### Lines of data

———

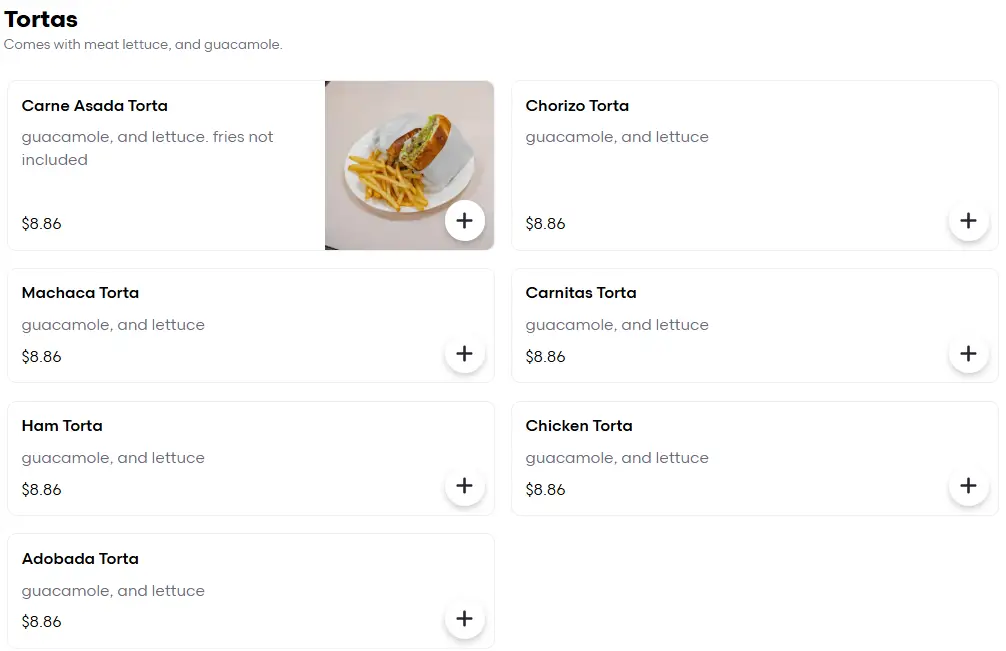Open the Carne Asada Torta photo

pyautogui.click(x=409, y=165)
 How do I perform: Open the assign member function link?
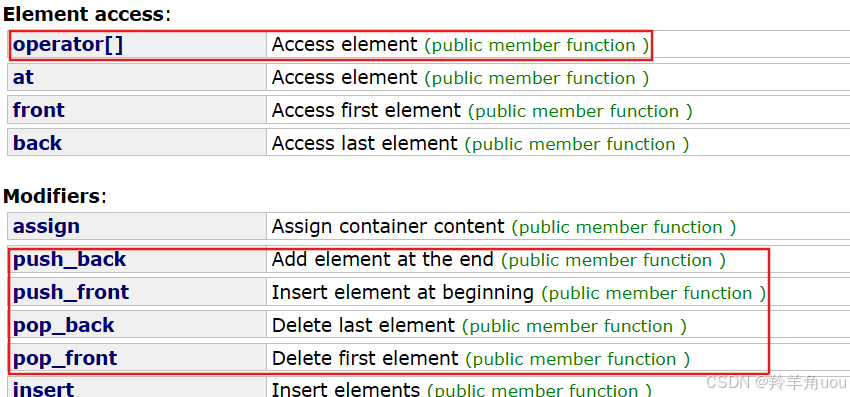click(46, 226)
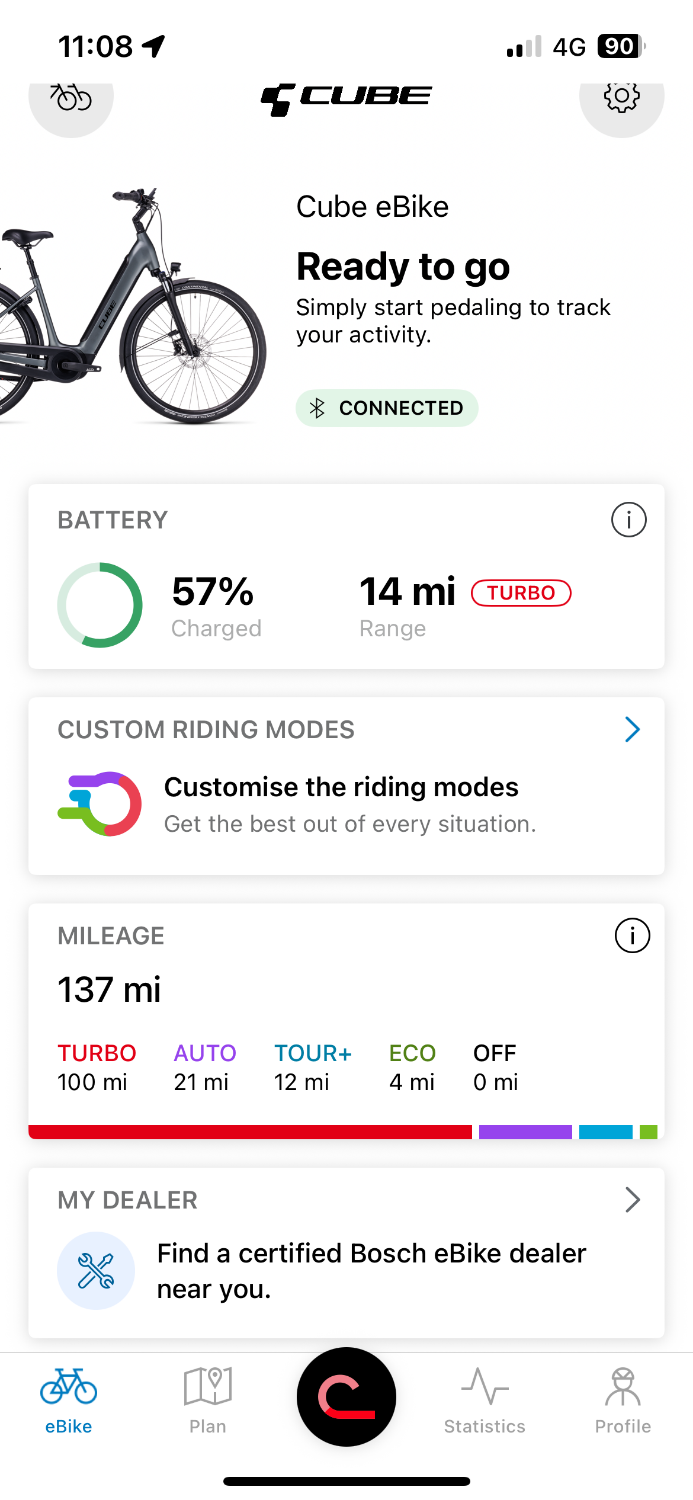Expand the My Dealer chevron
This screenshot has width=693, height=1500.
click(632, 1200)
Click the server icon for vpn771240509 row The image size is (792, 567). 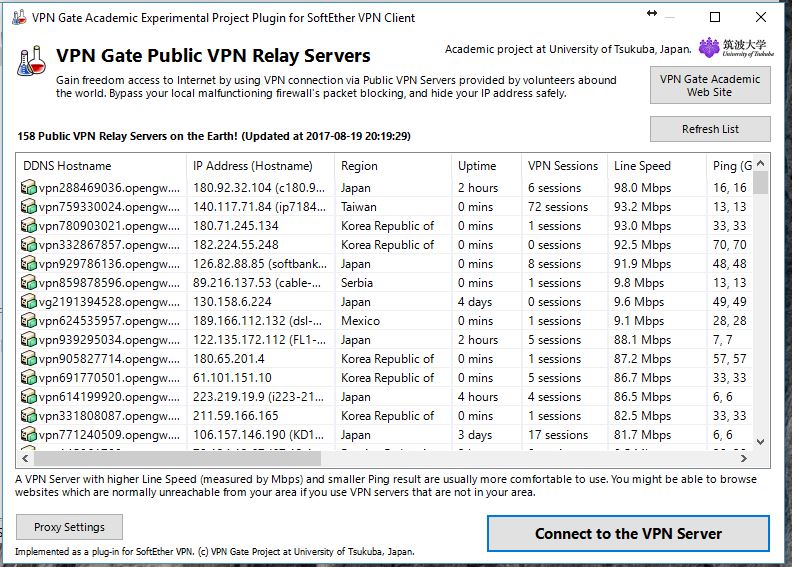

———

### TASK BRIEF
Write out all of the records above word for word, leaving out the pictures.

### EXERCISE RESULT
Open the Carne Asada Torta photo

pyautogui.click(x=409, y=165)
 How do I perform: Open the assign member function link?
click(46, 226)
Expand the My Dealer chevron
This screenshot has width=693, height=1500.
click(632, 1200)
Click the server icon for vpn771240509 row The image size is (792, 567). 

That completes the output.